CHALLENGE> Return the material below line for line without changing anything, and leave out the pictures.

EXERCISE INPUTS>
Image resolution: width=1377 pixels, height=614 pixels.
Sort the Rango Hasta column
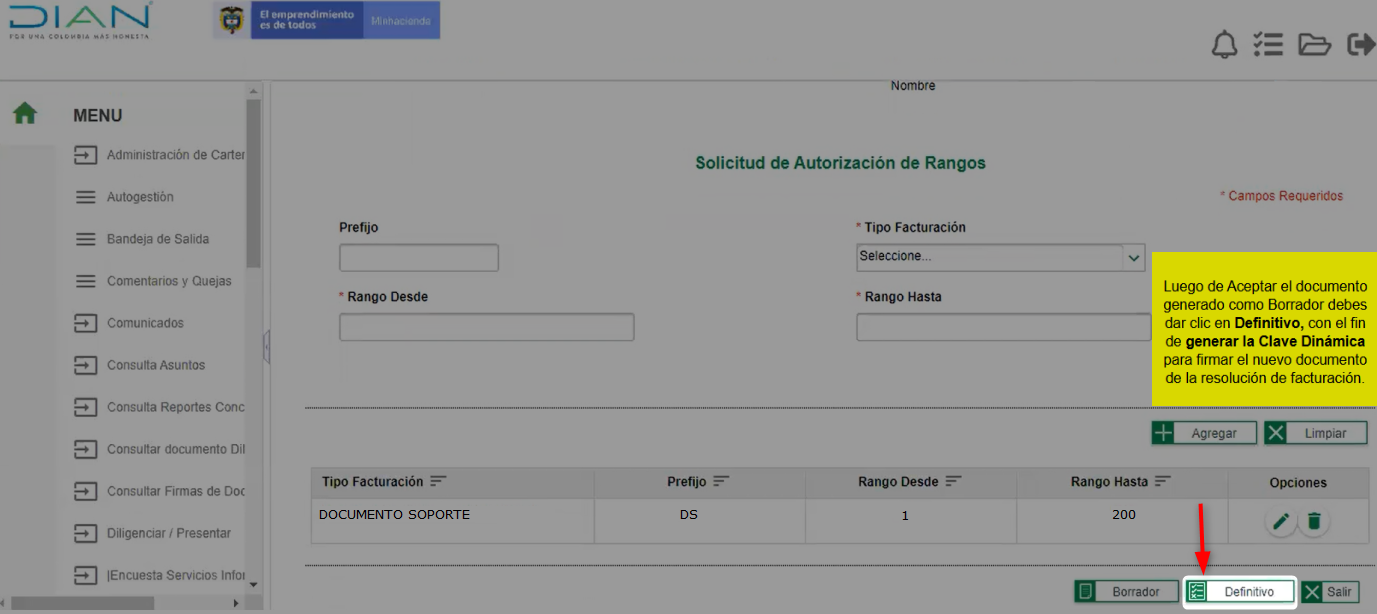(1163, 482)
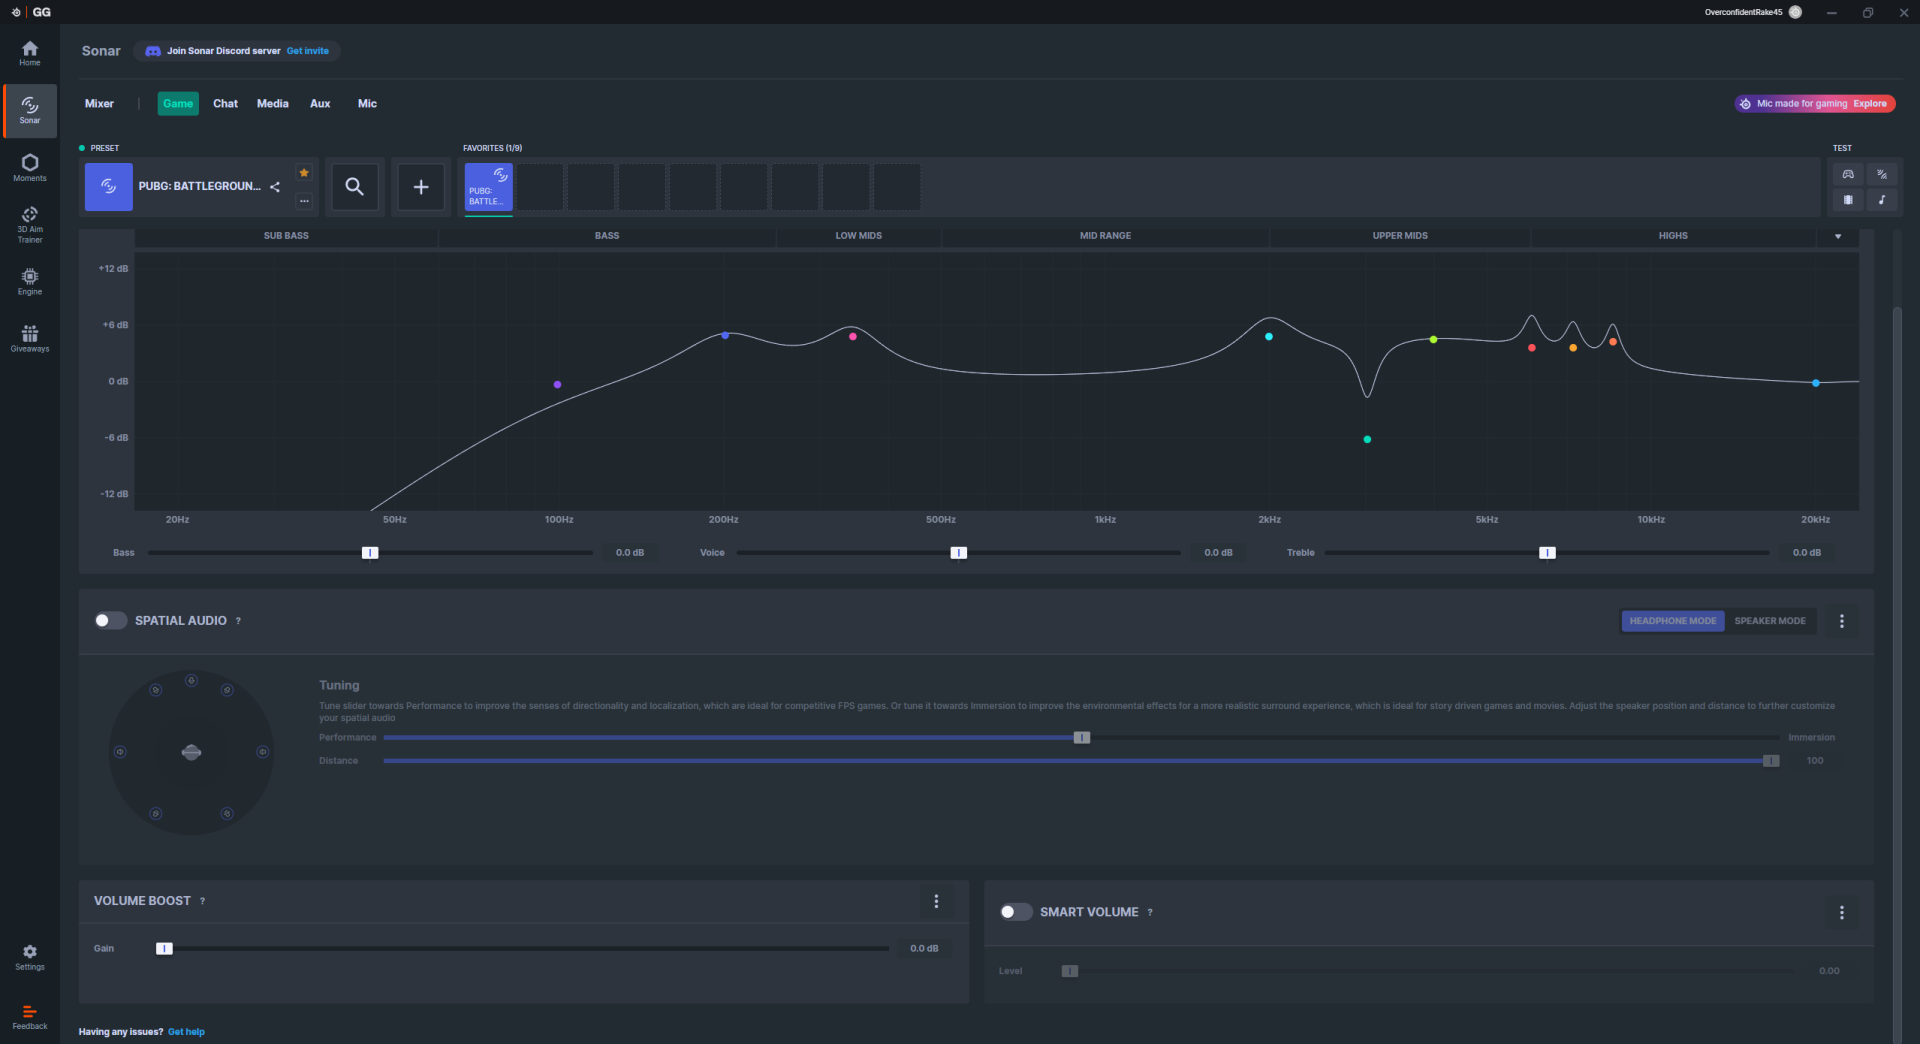Toggle the Spatial Audio switch
1920x1044 pixels.
pyautogui.click(x=110, y=621)

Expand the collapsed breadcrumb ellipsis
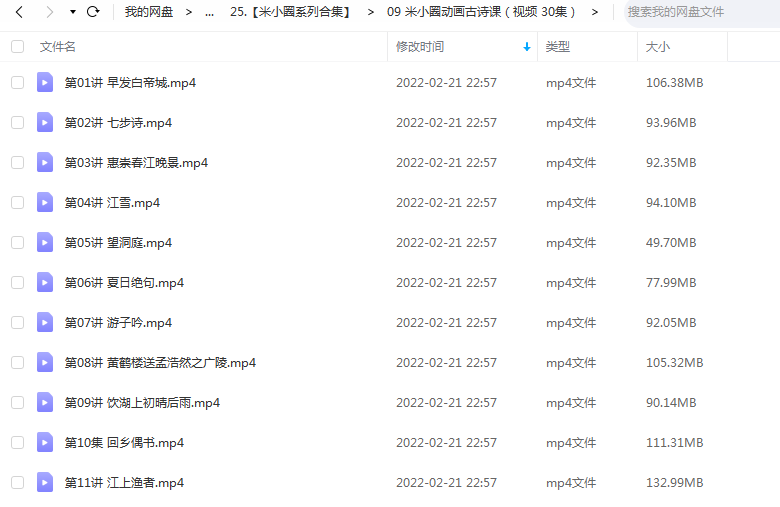[209, 13]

WRITTEN REPLY>
Image resolution: width=1377 pixels, height=614 pixels.
Sort the Rango Hasta column
(1163, 482)
Toggle the Spatial Audio switch
1920x1044 pixels.
pyautogui.click(x=110, y=621)

Expand the collapsed breadcrumb ellipsis
[209, 13]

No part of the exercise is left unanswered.